Review: Beauty Queens by Libba Bray

Beauty Queens by Libba Bray

Pages: 400
Publisher: Allen & Unwin
Published: June 1st, 2011
IBSN: 9781742377070

Teen beauty queens. A lost island. Mysteries and dangers. No access to email.

And the spirit of fierce, feral competition that lives underground in girls, a savage brutality that can only be revealed by a journey into the heart of non-exfoliated darkness.

Oh, the horror, the horror!

Only funnier. With evening gowns. And a body count.

[Synopsis by Goodreads]

A plane full of teen beauty pageant contestants crashes on a desert island and leaves the girls to their own devices to survive. Hilarity ensues.

The premise is an instant hook, exciting and utterly unique to anything else out there.
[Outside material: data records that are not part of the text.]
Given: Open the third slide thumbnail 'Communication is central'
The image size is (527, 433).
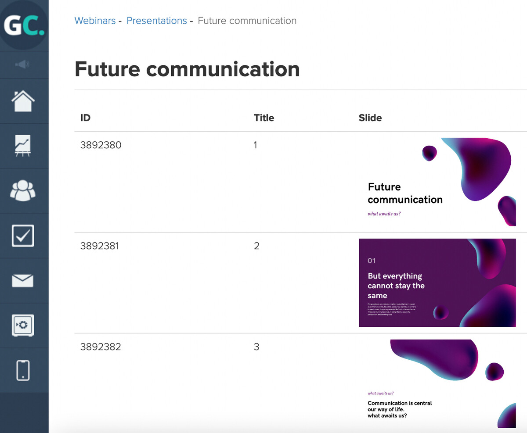Looking at the screenshot, I should tap(437, 384).
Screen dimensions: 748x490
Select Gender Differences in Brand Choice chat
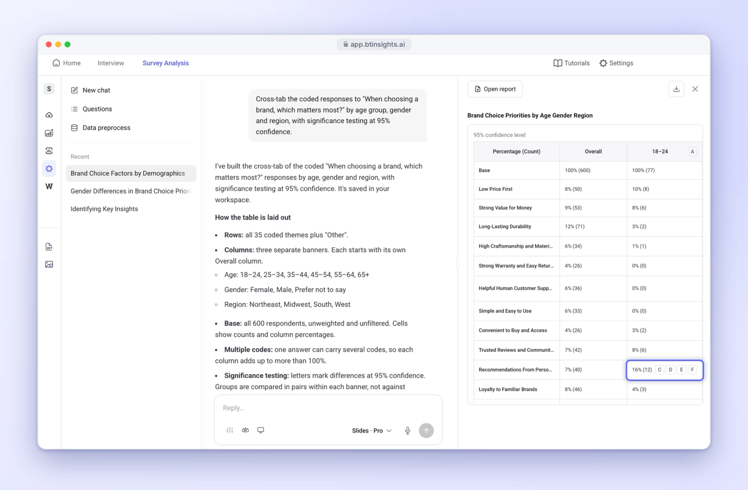pyautogui.click(x=130, y=191)
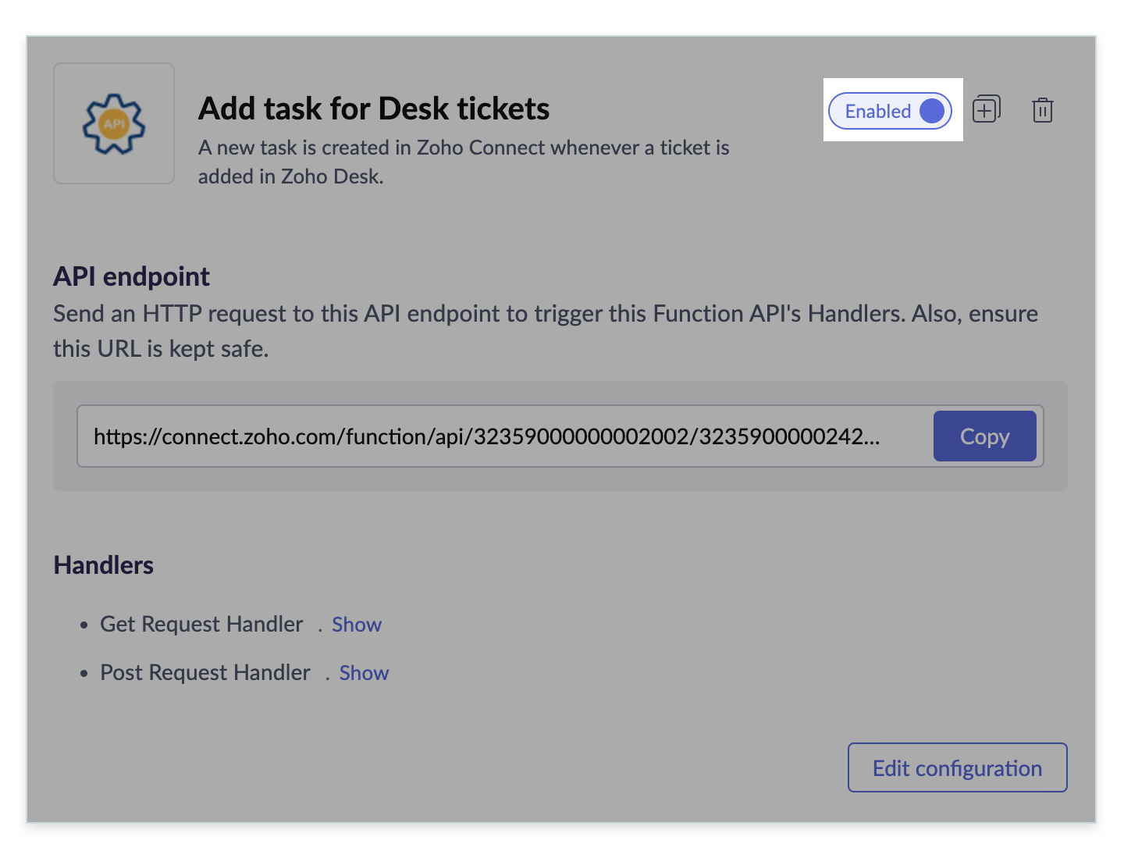
Task: Click the "Post Request Handler" label
Action: [x=205, y=673]
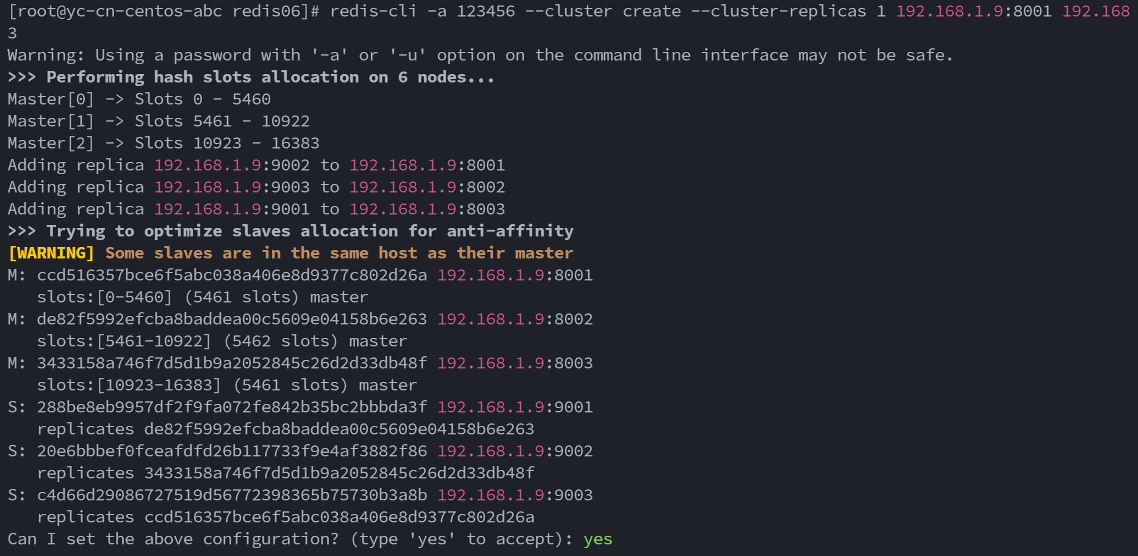
Task: Select the Master[0] slots 0 - 5460 line
Action: pos(139,100)
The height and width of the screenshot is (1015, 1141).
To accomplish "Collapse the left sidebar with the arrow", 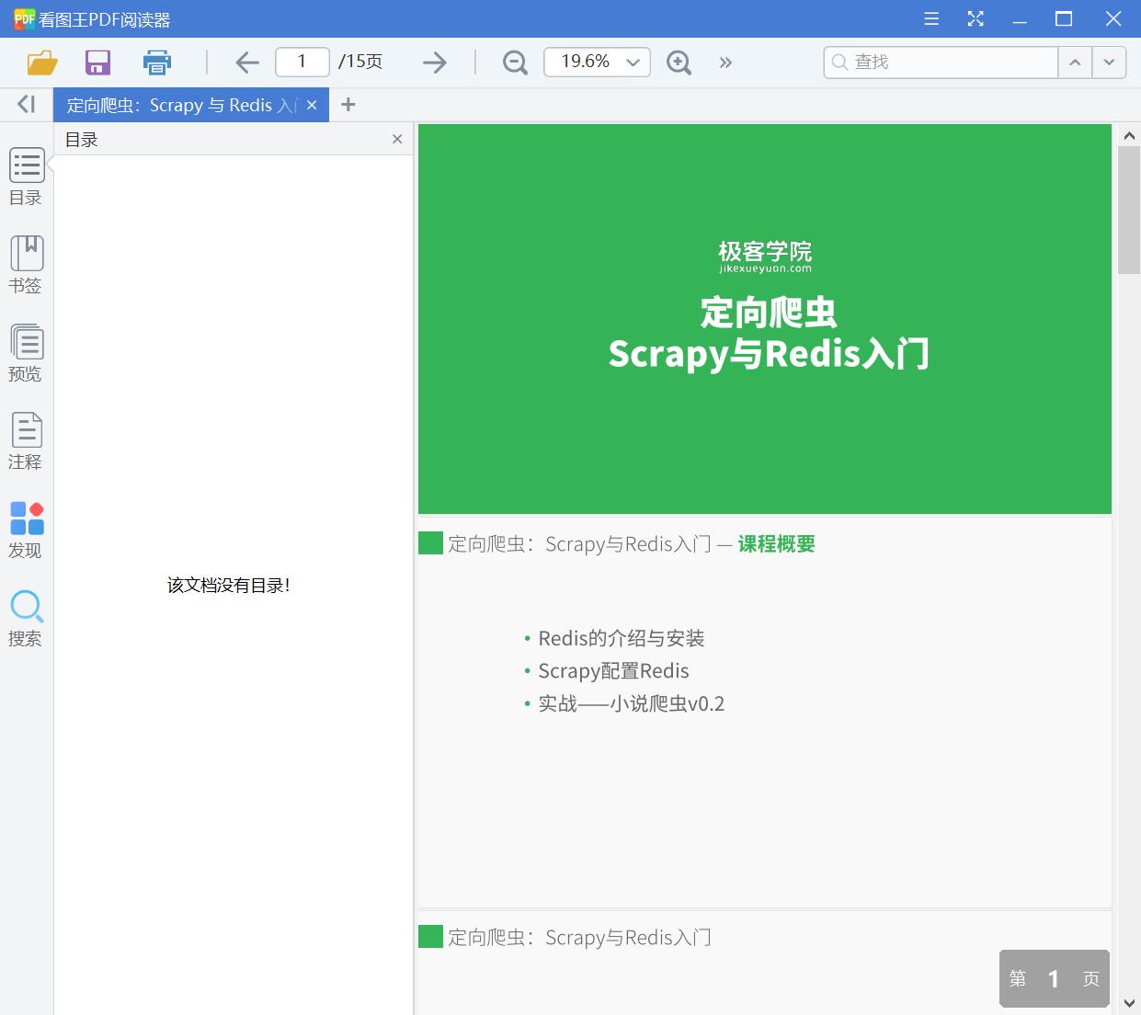I will tap(25, 104).
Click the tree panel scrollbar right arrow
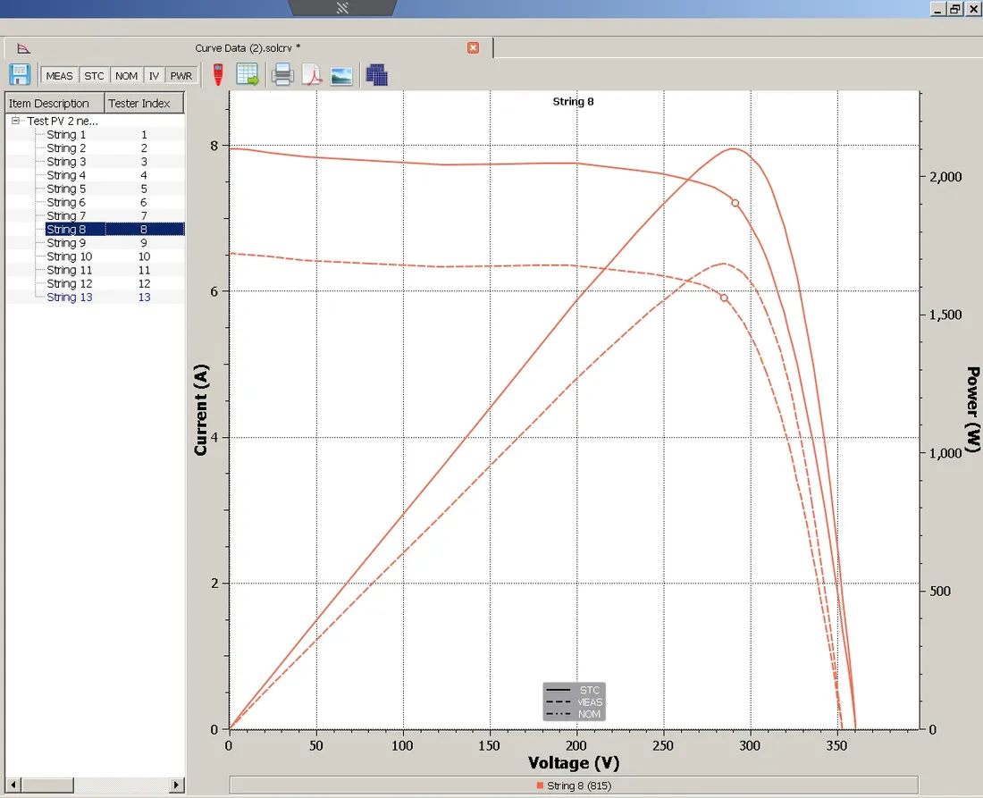 (176, 785)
The background information about the setting given between chapters through Corporation commercials and television interviews helped set the superficial and almost-misogynistic tone of the Beauty Queens world.

Beauty Queens was an excellent satire of pop culture. It went over-the-top and to ridiculous extremes, exploiting stereotypes. And it was entirely hilarious. Really, what else do you expect from Libba?

It was written from third-person omniscient perspective in fluid prose, the narrator touching on different characters in varying degrees. While it took me a bit to get used to the characters and understand them, because of this narration, I did grow to love them all.

Most of the characters were the vapid, ditsy beauty pageant contestants that you'd expect, but slowly we found out more about their pasts and their real dreams and ambitions. They grew into independent and strong young women, their character arcs interesting to watch.

I give Beauty Queens a 5 out of 5. I recommend it to anyone looking for a fun read with a strong underlying message.